Michael was in the kitchen now. He put the bags on the counter.
“Yeah, I think so,” he yelled through the open door.
Ricky appeared in the kitchen. He was in sweat pants and a tee shirt and his hair was wet, as if he just got out of the shower. Ricky lifted his chin at Michael by way of greeting.
“Hi Ricky,” Michael said.
“Good morning, sweetheart,” Sharon said.
She studied him, noted the wet hair and change of clothes and the off-schedule appearance. Her stomach fluttered. This might be a good morning, she thought.
“Major shopping,” Sharon said. “They made me leave so other customers would have things to buy.”
Ricky stared at her.
“That was a joke, Ricky,” Michael said, putting jars and boxes in the pantry.
“A stupid one,” Ricky said.
Michael glanced at him and let out a breath. Ricky stepped to the pantry and pulled out a box.
“I told you red berries but you got regular Special K!” he yelled. “Why can’t you do the smallest thing I ask, ever?”
He slammed the cereal on the edge of the counter. The box split and cereal flakes spilled out.
“Not one thing, ever!”
Rickey sounded like he was choking back tears. He wheeled toward the door. Michael moved to block his path.
“Want me to get you the broom?” Michael asked.
Ricky looked up at the ceiling and cracked his neck like he’d done with Sharon earlier.
“No thanks,” Ricky said.
He stared at Michael with hooded eyes. Sharon meanwhile swept the Special K into a pile. Poncho stood alert, hoping for a chance at the cereal.
“I’ve got it, guys. No problem,” Sharon said.

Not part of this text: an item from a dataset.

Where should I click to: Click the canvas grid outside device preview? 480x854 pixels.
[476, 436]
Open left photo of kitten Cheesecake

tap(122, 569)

Ricky didn’t look at her. He raised an eyebrow at Michael and slid around him, calling Poncho to follow. The dog looked at the cereal, then at Sharon and padded out the door.
“He took a shower,” Sharon said brightly. “That’s something, huh?”
She tried to steady herself with the broom. Michael looked at her and she saw he was crying. This isn’t good, Sharon thought. We can’t both cry at the same time. Poncho returned to hunt Special K on the kitchen floor.